=== RECORDS TO PROCESS ===

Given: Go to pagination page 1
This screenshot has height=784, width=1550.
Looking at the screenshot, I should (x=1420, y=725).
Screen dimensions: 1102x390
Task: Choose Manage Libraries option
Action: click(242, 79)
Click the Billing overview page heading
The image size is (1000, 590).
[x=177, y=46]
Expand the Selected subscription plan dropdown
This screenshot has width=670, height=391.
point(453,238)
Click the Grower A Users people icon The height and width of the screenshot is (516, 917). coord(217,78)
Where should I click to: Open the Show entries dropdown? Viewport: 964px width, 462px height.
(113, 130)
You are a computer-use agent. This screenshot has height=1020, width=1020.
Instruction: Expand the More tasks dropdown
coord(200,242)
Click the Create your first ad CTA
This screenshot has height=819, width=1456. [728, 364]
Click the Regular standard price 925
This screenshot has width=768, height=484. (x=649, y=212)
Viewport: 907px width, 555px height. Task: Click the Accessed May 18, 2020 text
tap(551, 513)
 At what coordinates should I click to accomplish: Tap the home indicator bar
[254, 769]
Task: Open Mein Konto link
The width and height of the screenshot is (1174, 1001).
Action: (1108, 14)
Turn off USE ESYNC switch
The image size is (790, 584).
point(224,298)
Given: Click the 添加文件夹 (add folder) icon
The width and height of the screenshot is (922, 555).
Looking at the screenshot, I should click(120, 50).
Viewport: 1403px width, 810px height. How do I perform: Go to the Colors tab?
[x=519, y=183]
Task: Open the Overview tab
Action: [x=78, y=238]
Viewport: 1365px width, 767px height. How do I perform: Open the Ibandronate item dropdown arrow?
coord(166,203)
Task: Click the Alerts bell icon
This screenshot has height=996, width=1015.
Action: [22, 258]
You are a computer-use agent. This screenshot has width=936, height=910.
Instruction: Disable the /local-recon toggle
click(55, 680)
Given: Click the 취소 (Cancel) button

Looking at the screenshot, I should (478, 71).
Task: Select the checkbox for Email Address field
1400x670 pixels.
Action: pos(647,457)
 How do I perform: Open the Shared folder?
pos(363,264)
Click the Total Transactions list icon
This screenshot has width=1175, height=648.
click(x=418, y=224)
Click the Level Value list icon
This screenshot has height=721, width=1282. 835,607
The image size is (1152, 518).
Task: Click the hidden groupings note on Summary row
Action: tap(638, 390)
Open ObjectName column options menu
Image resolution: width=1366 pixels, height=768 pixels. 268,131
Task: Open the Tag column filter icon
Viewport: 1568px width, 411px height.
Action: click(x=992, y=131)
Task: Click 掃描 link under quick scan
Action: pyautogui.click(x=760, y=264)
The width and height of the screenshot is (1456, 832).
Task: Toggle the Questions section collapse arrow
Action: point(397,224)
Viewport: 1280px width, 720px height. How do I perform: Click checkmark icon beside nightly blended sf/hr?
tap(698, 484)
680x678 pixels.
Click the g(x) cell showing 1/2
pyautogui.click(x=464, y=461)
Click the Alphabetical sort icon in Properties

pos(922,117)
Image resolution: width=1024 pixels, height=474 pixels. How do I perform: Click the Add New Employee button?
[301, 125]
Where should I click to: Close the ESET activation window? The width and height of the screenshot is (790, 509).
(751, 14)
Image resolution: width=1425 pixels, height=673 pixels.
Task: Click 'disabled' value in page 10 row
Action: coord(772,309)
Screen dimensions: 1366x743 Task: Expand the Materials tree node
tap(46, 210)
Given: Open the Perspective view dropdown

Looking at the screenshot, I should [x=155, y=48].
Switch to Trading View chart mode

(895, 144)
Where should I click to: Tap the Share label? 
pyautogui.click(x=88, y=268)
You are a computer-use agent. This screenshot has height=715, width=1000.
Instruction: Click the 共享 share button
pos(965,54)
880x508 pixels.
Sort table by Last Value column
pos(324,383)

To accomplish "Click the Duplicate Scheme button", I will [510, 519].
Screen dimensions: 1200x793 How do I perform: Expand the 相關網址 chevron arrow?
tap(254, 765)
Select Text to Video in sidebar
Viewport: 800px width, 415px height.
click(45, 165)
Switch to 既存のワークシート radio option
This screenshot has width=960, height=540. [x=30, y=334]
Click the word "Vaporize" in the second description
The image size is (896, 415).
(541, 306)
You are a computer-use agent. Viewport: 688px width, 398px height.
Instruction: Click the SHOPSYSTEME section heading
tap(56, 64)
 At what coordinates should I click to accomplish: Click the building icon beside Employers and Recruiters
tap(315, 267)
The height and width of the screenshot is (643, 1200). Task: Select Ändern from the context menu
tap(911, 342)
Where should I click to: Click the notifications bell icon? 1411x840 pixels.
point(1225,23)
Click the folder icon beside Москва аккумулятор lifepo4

===

▸ ABOUT THIS EXERCISE
Report each line of the records that holds the word "computer".

▸ WORKED SOLUTION
You are a computer-use agent. This screenshot has height=1020, width=1020.
You are a computer-use agent. This screenshot has width=936, height=910.
You are a computer-use agent. This screenshot has height=715, width=1000.
You are a computer-use agent. Viewport: 688px width, 398px height.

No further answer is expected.